Reproduce the SFP passage below, word for word, from "As SFPs play" up to and including "these mosquito populations.".

──────── SUPPLIED TEXT ────────

The function of SFPs is best understood in D. melanogaster. SFPs play a role in male–male sperm competition. One study that manipulated the amount of SFPs male D. melanogaster produced found that when males were in competition, males that produced more SFPs sired a larger proportion of offspring. Many D. melanogaster SFP genes are expressed by the female reproductive tract, particularly within the sperm storage organs, which may be more consistent with roles supporting spermatozoa than in sexual conflict.

In many insect species, significant changes occur in female behavior and physiology following mating; the isolated receipt of SFPs has been shown to be responsible for many of these changes. In D. melanogaster females, over 160 genes show either up or down-regulation following isolated SFP receipt. These transcriptomic changes are not limited to the female's reproductive tract. SFPs lengthen the refractory period (when the female is disinterested in mating) and stimulate ovulation; additionally they can affect processes such as sperm storage, metabolism, and activity levels.

Though SFPs seem to play a role in coordinating male and female reproductive efforts (e.g. in timing of ovulation), SFPs may also be a source of sexual conflict. Studies of D. melanogaster have revealed that females who received SFPs suffered decreased lifespan and fitness. Frequent mating in D. melanogaster is associated with a reduction in female lifespan, and this cost of mating in females has been shown to be primarily mediated by receipt of SFPs.

As SFPs play an important role in reproductive processes in disease-carrying species of mosquito and additionally tend to be highly species-specific, manipulation of SFPs may hold potential for highly targeted control of these mosquito populations.

──────── THE DATA ────────

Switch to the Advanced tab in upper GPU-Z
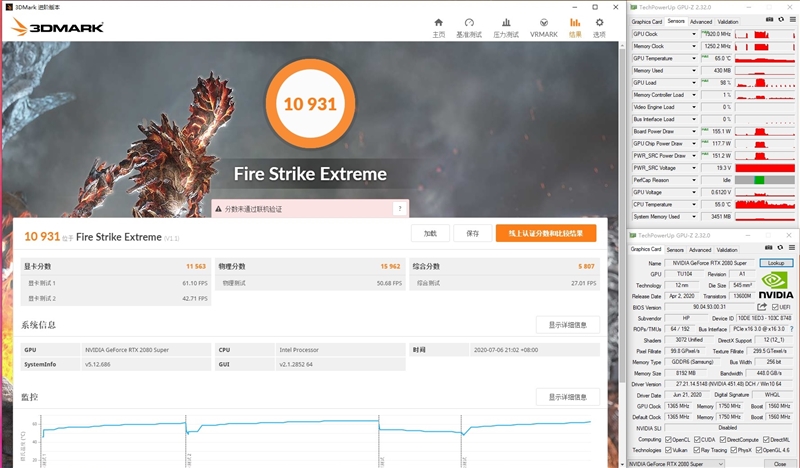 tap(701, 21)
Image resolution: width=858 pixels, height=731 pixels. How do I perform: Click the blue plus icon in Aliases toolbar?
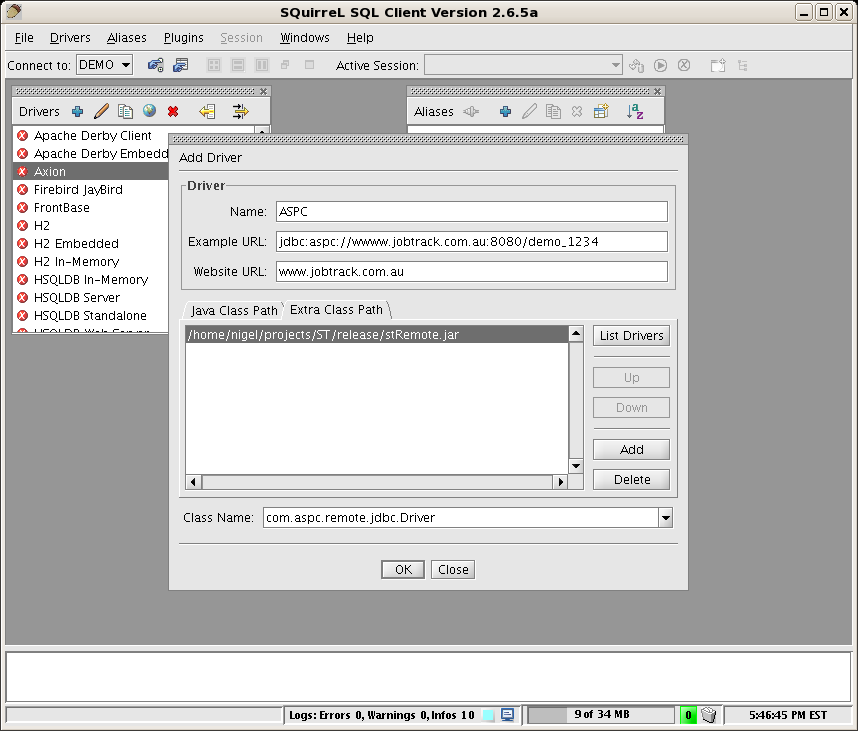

────────
──────── THE DATA ────────

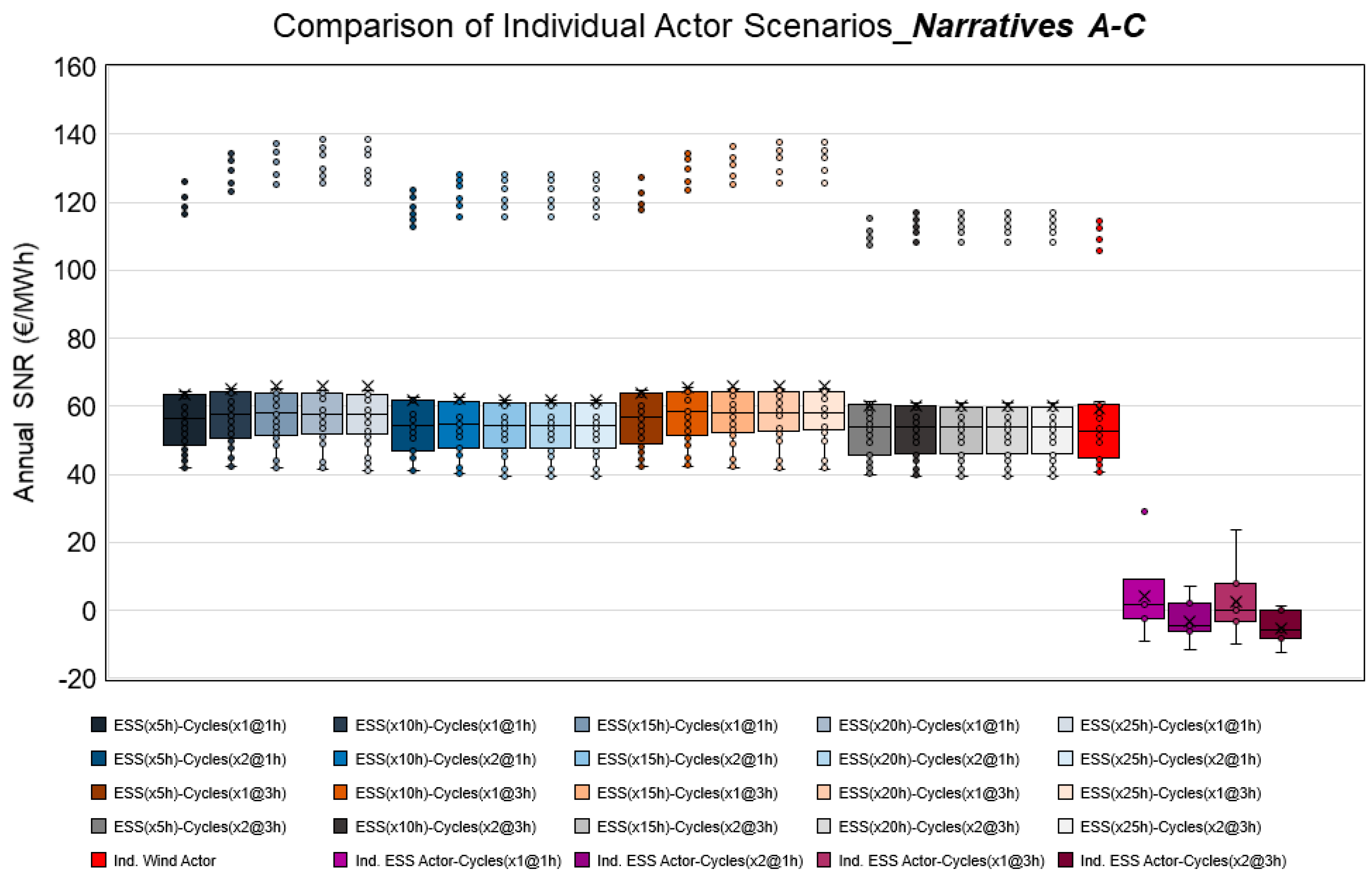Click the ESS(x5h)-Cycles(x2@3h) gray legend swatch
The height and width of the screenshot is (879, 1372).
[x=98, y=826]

────────
──────── THE DATA ────────

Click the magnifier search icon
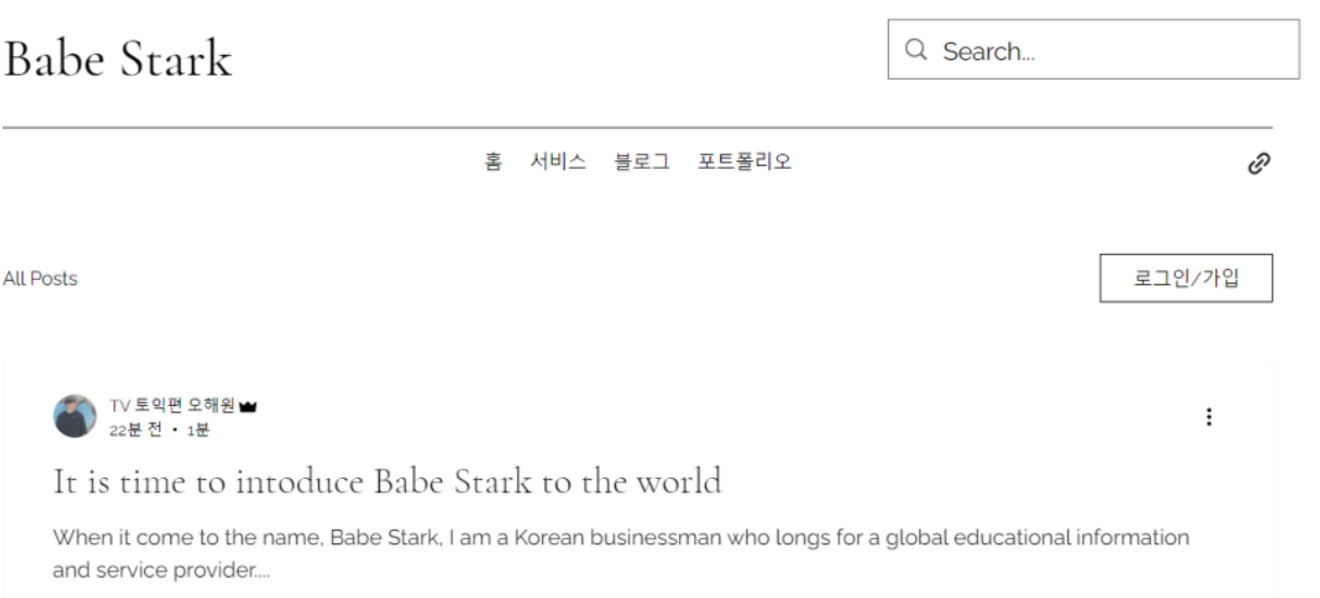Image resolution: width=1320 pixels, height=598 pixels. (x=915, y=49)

────────

SOLUTION TO THIS TASK:
As SFPs play an important role in reproductive processes in disease-carrying species of mosquito and additionally tend to be highly species-specific, manipulation of SFPs may hold potential for highly targeted control of these mosquito populations.